Page 1 of 1

unbalanced model best practice

Posted: Wed Sep 23, 2020 9:15 pm
by afterparty

Hi,

I'm looking for any experienced advice!

I'm setting up for training using the unbalanced model with the hope of getting the highest possible resolution for my face. The face swap is being used for a visual effects sequence in a movie where an actor is working alongside herself and I am swapping her face onto her double. I've tested with great results using the Realface model, but now I'm hoping to improve resolution.

If I train on a photoset that is 512 x 512 - what is the setting that I should be using for the input size (training) and for the encoder and decoder "complexity". What specifically does the encoder / decoder value relate to?

I'm training on 4 Tesla T4 GPUs on an AWS G4dn12 server.

Thanks for any insights!

David


Re: unbalanced model best practice

Posted: Thu Sep 24, 2020 10:42 pm
by bryanlyon

It's best to think of it in terms of compression/decompression.

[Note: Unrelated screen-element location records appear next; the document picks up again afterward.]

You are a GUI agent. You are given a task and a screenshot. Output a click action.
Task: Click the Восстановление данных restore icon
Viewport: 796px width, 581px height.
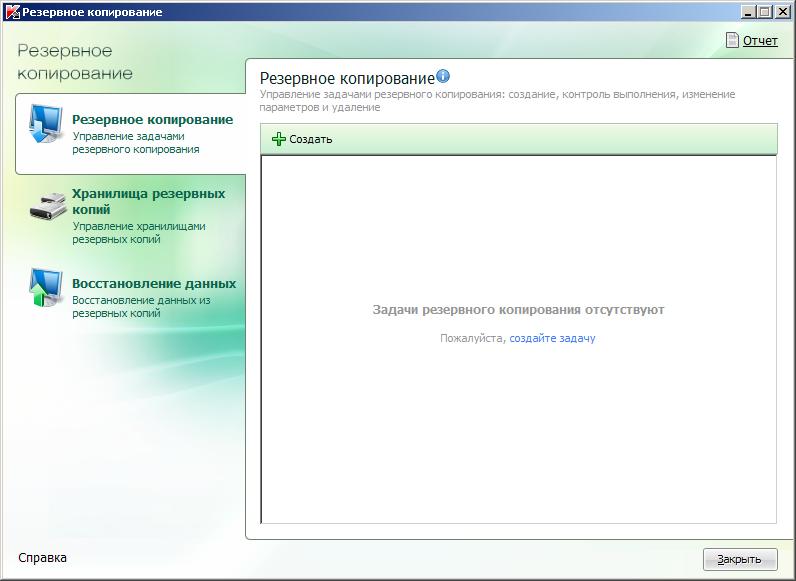click(x=46, y=287)
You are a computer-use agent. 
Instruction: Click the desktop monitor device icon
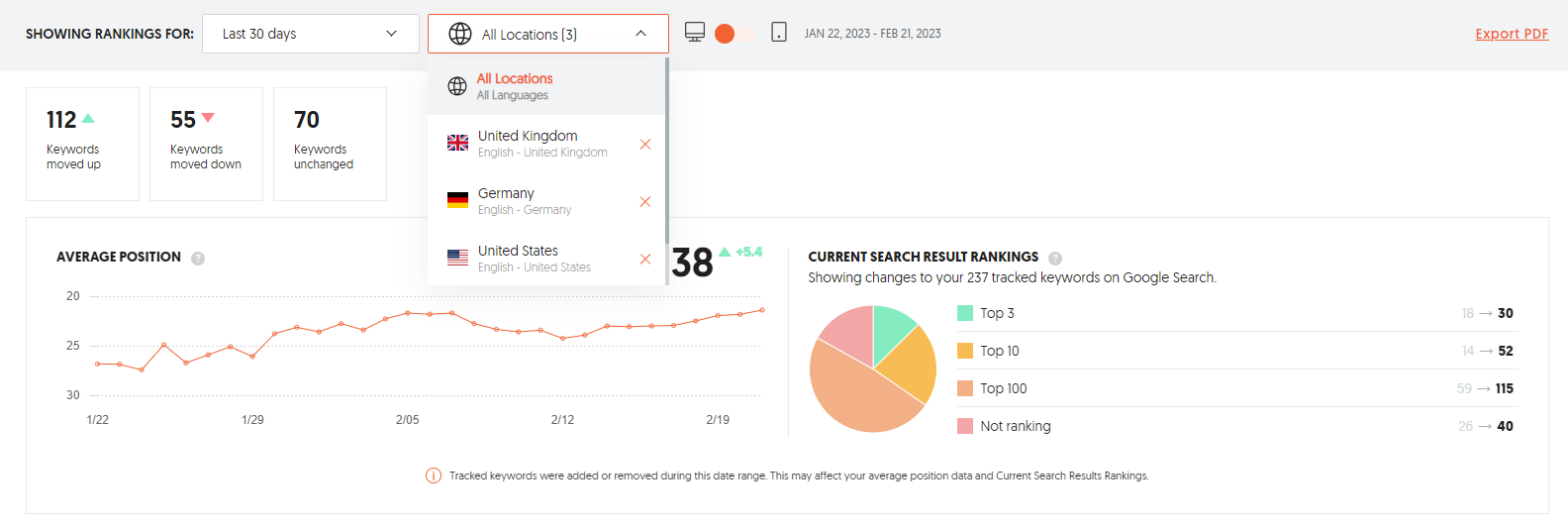tap(695, 33)
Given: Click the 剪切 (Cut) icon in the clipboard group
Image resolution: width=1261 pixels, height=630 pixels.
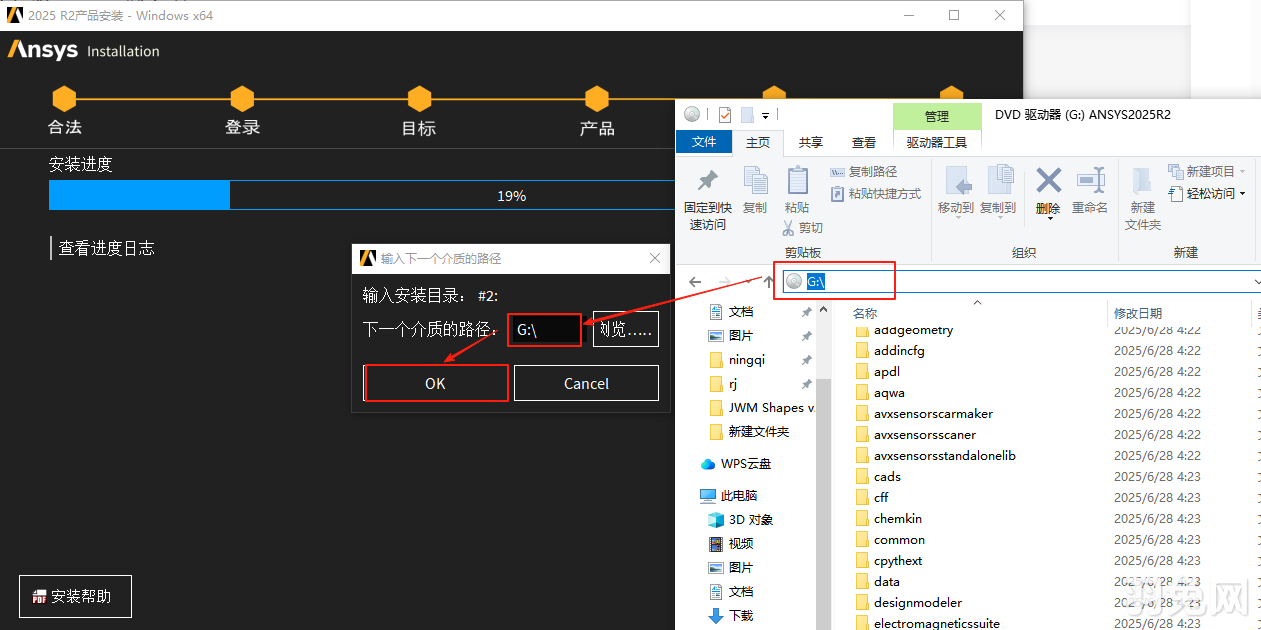Looking at the screenshot, I should 800,227.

The Encoder "compresses" the face into an intermediate form and the Decoder re-creates the original. This is the basics of an autoencoder. In faceswap we use 2 decoders and by switching decoders we switch the output face.

Encoder dims will enable more data to be stored and be stored more intelligently.

Decoder dims will enable better re-creation from the encoder.

You actually need both to get good results. I'd suggest tweaking the decoder up a bit while leaving the encoder at default. Remember that increasing the resolution provides a non-linear time increase (double the resolution is 4x the time). But having 4 T4 GPUs does help with that.